И тут вдруг вспыхнуло ослепительно и страшно… В глазах померкло; с трескучим грохотом разверзлись небеса, ударившись о землю; я невольно сжался и присел, ударившись о перекладину чугунного креста, сокрытого сиренью. «Капитанъ Эктовъ» – машинально прочёл я надпись на изъеденной ржавчиной табличке.

– Ну, как ты там, живой? – Доносится до меня встревоженный голос Гены. – Здорово бабахнуло, да!? Давай я тебе помогу…

Обжигаясь крапивой, мы торопливо обламываем куст, оставив капитану самые крупные и красивые ветки наверху. Мой букет гораздо пышнее и гуще, чем у Гены.

– А мне и так сойдёт, – говорит он. – Мама не любит сирень. Особенно с кладбища.

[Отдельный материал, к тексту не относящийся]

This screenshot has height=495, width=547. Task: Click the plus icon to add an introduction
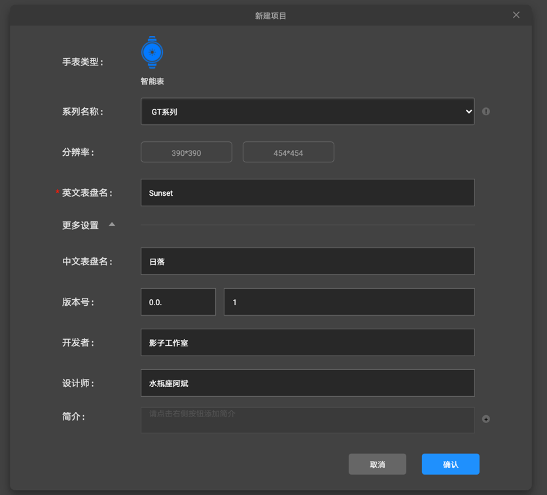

Гроза догоняет нас, грохоча, хохоча и сверкая, и мы уже не бежим – летим, как настёганные, не чуя под собой дороги. Сирень колыхается, роняя лепестки, и её томительный, завораживающий дух туманит мне голову.

– Слушай, друг, продай букет… – Слышу я и не сразу понимаю, что слова эти обращены ко мне. Я замираю в недоумении, чувствуя, как колотится под рубахой сердце…

Замирает гроза, клубясь черными, как сажа, облаками. И только зарницы, хищные, как змеи, ветвятся по горизонту, отражаясь в окнах продмага, закрытого на переучёт.

– Продай. Я тебе полтинник дам. Целый полтинник! В кино сходишь, конфет купишь… – Смуглый кудлатый парень в просторном, размашистом пиджаке извлекает из кармана лоснящийся крокодиловой кожей бумажник, достает из него деньги, много денег, целый пучок, вытряхивает из специального отделения мелочь…

- Вот, тут даже больше, бери, пока дают. Ну?! – Парень (я вспомнил, что его зовут Копчёным), обнимая за талию высокую волоокую девицу, предлагает это не моему всё на свете знающему другу, – мне…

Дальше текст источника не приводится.